Ricardo Ferreira é professor do Depto. de Química Fundamental da UFPE. Artigo escrito para o 'JC e-mail':
Tudo parece indicar que os indicadores científicos para o país são em geral positivos no atual Governo.
Os investimentos para a Pesquisa devem aumentar, a colaboração dos Governos Estaduais deve subir, e há uma grande atividade na área de Divulgação Científica, conscientizando nosso povo neste sentido, com o cuidado de divulgar sem vulgarizar.
O país, contudo, ainda está longe de ter uma tradição científica de certo porte, uma atitude social que demanda tempo. Esta falta de tradição permeia a interface entre os contribuintes e os cientistas, e aparece de maneiras as mais diversas no imaginário popular.
Uma das melhores faz parte de um episódio narrado por Gilberto Fernandes de Sá, atualmente diretor do MCT em Brasília.
Por volta de 1990 Gilberto desembarcou no Aeroporto de Congonhas e pediu a um motorista de táxi para ir à Fapesp, que tinha se mudado para o Alto da Lapa. O motorista não sabia o que era a Fapesp, nem onde ficava sua sede. Gilberto tentou ajudar:
-É onde os cientistas se reúnem aqui em SP, não ouviu falar?
E o rapaz, meio surpreso:
-Cientista! E o senhor é um cientista?
-Sim, por quê? Perguntou Gilberto com seu sotaque nordestino.
-E tem cientista brasileiro? Uai, para mim só tinha japonês, alemão e americano!
Enquanto isto... há poucos dias nosso ministro da Educação, Cristovam Buarque, que na sua honrada personalidade esconde inquietações de Gravoche, teria comparado a USP, que tem apenas 40.000 estudantes com a UNAM, no México, com seus 120.000. 'Precisamos expandir nossas vagas, acabar com lugares ociosos', afirmou Buarque.
Isto me fez pensar em comentários de Michael Polanyi, grande químico húngaro que se transformou em Filósofo logo após II Guerra Mundial. Filósofo progressista em muitos pontos, mas com um viés auto-centrista europeu.
O comentário de Polanyi fazia justiça à beleza arquitetônica da UNAM, com seus lindos murais e afrescos de Alfaro Siqueiros, José Orozco, Siqueira e outros, e indagava por que seria que o México, com os maiores Muralistas do Mundo Moderno, não tinha ainda uma Ciência de excelência reconhecida.

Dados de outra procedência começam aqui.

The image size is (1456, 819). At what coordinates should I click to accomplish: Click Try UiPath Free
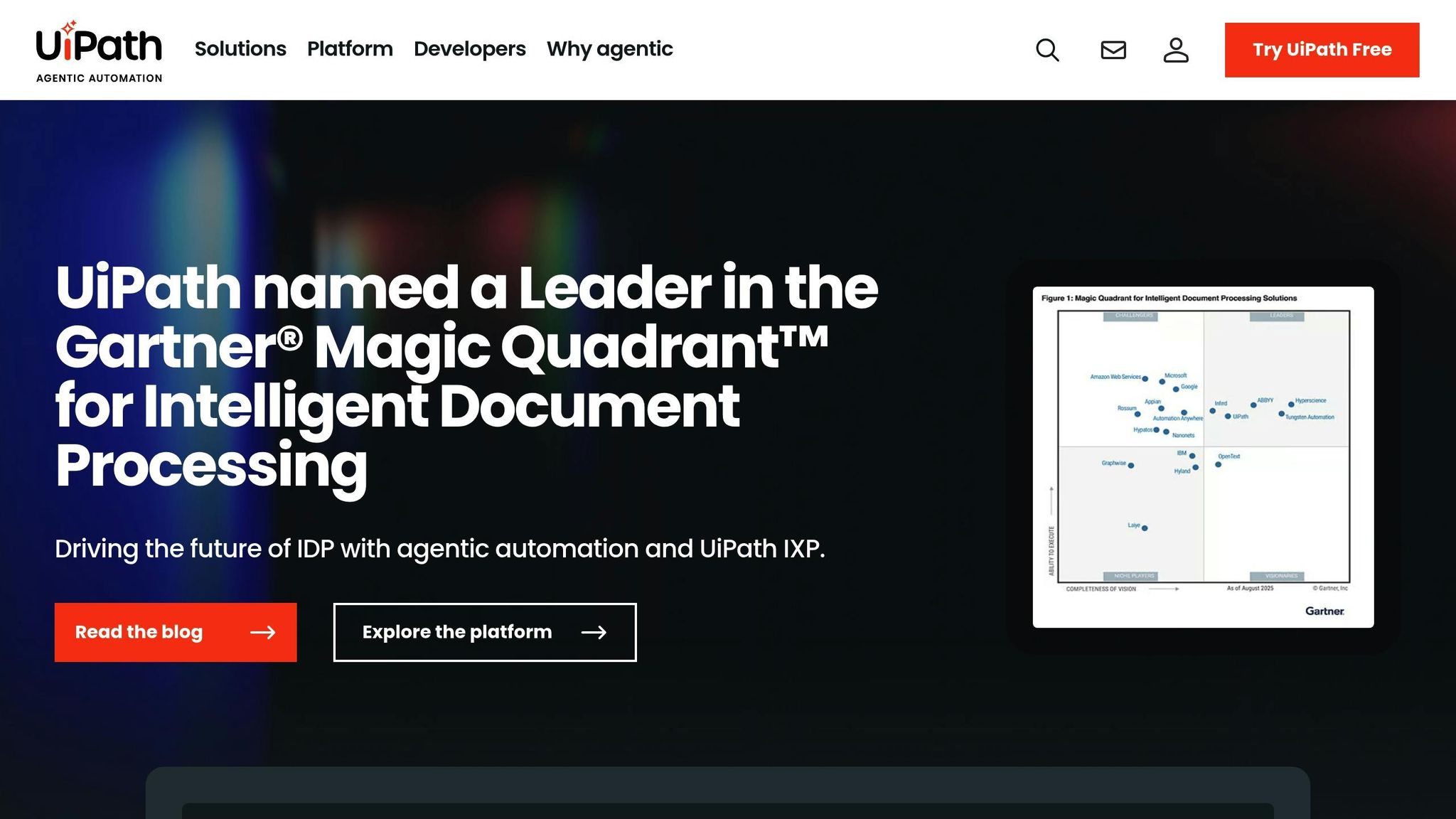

E eu concordava, lembrando nossa contribuição artística, Oscar Niemeyer, Candido Portinari, Villa Lobos e tantos outros, e, ainda em 1945, quase sem expressão na Ciência.
De uma coisa sempre estive convicto: não seria pela falta de talento nativo que nosso povo não tinha ainda uma grande Ciência. Onde alguns homens pensaram criativamente, como aqueles em torno de Armando de Salles Oliveira, em 1934, e construiu-se algo válido e que crescia em nosso meio.
Os Wataghins, os Occhialinis, os Lévy-Strauss podiam voltar, saudosos, à sua Europa, mas aqui ficavam os Mários, os Lattes e os Marcelos Damy. E, em breve, no RJ, o sonho de Anísio e a determinação de Álvaro Alberto dariam os Josés Leite Lopes, os Costas Ribeiro, a dedicação de um Carlos Chagas Filho. E assim por diante, por este Brasil afora.
E é assim que estamos fazendo, bem-vindo nomes de fora que aqui queiram se fixar, trocando informações sobre técnicas e competências.
Mas também pensando nos interesses do nosso povo, sabendo que somos de longe o maior país tropical do Planeta, incidência de energia solar 8 vezes maior do que o 2º colocado, que a Amazônia é nossa, que o equador distende-se por milhares de quilômetros do nosso território, com a Base de Alcântara no meio.
Tudo para, tendo uma Ciência de Primeira Classe, tenhamos uma Tecnologia que trabalhe pelo nosso Povo. Que façamos esta transformação, de acordo com nossos legítimos interesses, e com o uso da nossa Inteligência e Coração.